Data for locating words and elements
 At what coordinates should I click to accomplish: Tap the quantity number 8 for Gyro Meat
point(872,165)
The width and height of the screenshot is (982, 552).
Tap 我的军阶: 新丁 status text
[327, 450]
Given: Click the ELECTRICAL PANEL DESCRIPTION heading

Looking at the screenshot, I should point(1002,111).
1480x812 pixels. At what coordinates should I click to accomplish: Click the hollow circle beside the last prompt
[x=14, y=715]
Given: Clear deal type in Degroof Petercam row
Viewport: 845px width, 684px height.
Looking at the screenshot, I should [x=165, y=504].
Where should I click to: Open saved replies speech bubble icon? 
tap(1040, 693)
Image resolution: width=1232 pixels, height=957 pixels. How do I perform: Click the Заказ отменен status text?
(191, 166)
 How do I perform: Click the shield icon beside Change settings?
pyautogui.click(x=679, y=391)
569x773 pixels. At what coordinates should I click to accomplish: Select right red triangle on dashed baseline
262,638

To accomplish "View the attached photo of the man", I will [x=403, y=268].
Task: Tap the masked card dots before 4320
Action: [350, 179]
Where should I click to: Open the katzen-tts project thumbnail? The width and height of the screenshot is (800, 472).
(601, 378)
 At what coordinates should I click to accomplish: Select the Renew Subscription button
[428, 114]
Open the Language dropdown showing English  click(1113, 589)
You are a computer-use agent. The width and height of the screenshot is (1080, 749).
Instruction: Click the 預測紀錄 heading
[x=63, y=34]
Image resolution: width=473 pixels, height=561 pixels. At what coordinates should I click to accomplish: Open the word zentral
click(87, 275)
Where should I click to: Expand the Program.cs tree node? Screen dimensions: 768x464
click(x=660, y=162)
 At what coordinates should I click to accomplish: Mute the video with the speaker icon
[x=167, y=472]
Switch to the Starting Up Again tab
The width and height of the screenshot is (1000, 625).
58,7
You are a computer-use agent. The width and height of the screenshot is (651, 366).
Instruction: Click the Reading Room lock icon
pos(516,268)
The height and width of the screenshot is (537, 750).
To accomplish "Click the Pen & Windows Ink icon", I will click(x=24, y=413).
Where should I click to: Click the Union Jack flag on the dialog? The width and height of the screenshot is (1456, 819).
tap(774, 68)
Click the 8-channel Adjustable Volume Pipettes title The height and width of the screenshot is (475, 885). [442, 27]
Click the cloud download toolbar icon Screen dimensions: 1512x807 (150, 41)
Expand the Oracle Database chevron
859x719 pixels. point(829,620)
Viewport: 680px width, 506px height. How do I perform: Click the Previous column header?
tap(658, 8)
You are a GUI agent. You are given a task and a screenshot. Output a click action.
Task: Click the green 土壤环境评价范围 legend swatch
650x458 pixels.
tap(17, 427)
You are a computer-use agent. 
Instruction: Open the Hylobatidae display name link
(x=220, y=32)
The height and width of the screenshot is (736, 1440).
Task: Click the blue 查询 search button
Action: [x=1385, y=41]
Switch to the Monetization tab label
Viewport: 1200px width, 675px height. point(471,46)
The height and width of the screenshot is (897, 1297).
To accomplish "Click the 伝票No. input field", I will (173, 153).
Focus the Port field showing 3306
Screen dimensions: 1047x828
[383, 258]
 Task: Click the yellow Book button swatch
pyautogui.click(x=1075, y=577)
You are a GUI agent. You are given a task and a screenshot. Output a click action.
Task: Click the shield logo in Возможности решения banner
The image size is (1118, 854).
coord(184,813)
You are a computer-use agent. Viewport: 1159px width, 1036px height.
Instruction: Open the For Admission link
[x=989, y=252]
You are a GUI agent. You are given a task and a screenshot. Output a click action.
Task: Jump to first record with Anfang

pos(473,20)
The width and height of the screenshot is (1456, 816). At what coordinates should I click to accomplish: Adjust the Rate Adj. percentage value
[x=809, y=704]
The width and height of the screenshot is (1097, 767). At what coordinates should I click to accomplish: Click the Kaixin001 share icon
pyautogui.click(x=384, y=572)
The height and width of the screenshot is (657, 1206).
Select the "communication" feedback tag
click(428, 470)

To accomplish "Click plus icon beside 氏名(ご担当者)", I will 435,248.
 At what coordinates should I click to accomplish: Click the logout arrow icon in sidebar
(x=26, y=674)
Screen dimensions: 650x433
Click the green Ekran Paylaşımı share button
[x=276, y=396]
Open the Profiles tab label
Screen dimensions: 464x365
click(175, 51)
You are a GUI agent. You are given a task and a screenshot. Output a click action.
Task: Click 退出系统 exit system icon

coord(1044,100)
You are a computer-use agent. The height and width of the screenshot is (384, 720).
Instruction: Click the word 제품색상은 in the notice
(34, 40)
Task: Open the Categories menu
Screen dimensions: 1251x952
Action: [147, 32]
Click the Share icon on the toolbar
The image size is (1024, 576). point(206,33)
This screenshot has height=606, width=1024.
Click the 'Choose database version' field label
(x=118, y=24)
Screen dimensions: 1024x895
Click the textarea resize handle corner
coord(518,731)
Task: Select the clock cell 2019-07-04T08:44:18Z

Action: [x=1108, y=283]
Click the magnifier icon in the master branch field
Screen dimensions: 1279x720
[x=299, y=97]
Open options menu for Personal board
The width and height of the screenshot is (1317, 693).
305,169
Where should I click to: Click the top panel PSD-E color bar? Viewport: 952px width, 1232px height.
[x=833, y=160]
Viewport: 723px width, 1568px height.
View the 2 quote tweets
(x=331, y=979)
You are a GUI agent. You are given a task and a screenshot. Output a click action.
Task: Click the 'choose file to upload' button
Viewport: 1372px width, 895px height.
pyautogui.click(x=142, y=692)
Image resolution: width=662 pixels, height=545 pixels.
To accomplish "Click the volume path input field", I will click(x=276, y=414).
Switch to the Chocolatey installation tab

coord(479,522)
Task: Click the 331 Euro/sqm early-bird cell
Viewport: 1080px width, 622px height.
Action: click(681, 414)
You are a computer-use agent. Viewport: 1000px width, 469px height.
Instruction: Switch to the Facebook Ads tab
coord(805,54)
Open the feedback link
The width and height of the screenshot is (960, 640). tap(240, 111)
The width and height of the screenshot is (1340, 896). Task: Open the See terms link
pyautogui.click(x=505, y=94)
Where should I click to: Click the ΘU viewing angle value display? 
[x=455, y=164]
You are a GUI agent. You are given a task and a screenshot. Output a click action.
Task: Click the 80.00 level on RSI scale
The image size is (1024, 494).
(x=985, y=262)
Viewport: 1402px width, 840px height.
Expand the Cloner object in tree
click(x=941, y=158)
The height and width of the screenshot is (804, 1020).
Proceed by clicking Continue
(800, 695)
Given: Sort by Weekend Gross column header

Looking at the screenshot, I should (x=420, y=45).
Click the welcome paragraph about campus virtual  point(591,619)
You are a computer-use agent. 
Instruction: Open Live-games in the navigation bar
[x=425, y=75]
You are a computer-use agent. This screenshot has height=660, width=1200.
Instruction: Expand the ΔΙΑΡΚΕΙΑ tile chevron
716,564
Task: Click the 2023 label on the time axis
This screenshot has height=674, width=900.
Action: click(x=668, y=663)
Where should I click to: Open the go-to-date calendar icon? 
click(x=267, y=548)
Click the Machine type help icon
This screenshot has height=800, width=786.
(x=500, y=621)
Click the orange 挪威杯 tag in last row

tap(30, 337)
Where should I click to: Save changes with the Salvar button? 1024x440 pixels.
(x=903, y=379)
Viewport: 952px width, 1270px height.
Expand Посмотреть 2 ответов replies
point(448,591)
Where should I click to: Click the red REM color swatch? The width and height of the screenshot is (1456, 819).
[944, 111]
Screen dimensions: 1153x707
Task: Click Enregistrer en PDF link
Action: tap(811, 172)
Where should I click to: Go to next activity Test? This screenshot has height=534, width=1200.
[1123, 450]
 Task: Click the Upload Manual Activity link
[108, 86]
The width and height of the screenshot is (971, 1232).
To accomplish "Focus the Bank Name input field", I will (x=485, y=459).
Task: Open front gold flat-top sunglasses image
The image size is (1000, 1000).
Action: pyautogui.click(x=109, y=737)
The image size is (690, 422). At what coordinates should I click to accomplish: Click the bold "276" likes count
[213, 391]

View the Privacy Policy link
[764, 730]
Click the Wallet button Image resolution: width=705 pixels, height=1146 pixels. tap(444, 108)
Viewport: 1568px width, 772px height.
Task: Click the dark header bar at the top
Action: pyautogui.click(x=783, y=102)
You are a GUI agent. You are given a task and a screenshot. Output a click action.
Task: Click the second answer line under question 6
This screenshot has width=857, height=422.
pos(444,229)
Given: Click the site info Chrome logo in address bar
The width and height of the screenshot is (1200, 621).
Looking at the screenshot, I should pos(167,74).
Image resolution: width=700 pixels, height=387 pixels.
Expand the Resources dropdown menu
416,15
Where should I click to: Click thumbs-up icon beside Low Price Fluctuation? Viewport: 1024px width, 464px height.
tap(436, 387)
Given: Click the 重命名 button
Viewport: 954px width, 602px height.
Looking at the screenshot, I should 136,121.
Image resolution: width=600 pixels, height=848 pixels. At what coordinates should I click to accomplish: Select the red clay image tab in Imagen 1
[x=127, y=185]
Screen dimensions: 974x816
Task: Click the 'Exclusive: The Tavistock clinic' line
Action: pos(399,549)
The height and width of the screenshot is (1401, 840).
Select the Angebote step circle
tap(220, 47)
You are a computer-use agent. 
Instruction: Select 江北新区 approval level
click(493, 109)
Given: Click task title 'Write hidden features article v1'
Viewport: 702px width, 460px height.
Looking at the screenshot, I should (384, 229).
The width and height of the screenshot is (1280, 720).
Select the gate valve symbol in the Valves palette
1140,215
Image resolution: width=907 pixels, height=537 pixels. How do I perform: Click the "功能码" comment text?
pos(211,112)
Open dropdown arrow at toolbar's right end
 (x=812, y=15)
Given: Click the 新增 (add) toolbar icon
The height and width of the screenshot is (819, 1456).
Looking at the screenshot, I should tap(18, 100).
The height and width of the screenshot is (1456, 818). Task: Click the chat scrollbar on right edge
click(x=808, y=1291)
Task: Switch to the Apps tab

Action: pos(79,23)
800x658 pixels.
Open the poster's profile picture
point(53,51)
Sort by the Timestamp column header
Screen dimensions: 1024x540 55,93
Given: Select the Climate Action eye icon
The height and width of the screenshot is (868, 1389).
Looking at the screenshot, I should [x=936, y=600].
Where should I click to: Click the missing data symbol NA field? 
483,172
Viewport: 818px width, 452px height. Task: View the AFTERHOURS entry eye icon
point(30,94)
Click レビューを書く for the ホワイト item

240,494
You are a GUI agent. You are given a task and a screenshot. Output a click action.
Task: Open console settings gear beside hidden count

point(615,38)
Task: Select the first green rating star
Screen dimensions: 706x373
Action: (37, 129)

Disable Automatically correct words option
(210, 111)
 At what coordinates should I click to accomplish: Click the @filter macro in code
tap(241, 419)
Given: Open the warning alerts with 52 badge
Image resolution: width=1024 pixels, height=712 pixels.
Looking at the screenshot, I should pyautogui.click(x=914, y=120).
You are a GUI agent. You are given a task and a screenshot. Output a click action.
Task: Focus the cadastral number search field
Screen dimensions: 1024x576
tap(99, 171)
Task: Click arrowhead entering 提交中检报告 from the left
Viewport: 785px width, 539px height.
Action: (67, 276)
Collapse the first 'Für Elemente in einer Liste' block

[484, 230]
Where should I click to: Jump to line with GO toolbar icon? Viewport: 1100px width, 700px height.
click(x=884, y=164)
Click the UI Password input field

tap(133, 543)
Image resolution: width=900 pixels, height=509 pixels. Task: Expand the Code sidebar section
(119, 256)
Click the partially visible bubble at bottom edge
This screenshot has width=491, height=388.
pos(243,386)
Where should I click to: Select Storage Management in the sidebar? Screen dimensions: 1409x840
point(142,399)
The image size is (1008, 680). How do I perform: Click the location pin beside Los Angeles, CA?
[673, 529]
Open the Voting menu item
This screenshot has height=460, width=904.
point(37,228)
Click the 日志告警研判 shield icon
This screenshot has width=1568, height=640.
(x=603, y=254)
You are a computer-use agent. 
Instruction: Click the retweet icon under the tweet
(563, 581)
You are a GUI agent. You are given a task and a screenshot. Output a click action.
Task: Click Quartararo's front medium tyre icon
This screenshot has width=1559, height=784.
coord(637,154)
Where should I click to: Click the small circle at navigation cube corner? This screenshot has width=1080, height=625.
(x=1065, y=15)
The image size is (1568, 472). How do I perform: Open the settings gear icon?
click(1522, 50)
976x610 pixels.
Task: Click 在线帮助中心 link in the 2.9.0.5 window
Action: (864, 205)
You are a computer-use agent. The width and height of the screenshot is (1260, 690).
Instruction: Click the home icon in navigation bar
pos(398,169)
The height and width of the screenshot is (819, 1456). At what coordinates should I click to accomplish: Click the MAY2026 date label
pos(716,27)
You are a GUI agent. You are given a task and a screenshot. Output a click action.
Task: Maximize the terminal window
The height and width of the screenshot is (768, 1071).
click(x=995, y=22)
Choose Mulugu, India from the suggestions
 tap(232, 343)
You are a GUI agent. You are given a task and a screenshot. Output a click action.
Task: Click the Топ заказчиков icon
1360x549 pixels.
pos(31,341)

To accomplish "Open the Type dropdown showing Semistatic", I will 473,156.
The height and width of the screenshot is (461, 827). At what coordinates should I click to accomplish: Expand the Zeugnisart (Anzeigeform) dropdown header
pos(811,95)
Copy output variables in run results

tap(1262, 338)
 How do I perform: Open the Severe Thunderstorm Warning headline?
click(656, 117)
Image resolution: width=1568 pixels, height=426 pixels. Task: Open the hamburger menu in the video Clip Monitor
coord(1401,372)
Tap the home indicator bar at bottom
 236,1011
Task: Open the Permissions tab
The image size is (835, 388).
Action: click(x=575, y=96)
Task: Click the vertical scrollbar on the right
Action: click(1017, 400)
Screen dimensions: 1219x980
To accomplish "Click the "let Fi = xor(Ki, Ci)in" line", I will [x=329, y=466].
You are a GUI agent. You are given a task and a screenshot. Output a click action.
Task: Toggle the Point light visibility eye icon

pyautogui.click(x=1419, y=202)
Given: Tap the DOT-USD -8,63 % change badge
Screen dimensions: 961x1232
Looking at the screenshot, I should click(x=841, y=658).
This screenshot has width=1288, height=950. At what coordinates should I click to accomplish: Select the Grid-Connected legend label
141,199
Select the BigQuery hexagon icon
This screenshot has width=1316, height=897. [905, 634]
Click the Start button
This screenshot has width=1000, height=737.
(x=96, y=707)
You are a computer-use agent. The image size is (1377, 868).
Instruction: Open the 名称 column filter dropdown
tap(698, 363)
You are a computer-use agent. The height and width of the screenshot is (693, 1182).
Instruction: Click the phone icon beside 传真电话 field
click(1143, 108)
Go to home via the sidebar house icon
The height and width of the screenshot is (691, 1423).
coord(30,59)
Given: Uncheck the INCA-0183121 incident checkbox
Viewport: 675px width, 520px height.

SHORT PROBLEM:
State the number of lines in the data above that contain the string "display", treating uppercase and lowercase letters as distinct, and give only that number.

RESPONSE TO THIS EXERCISE:
2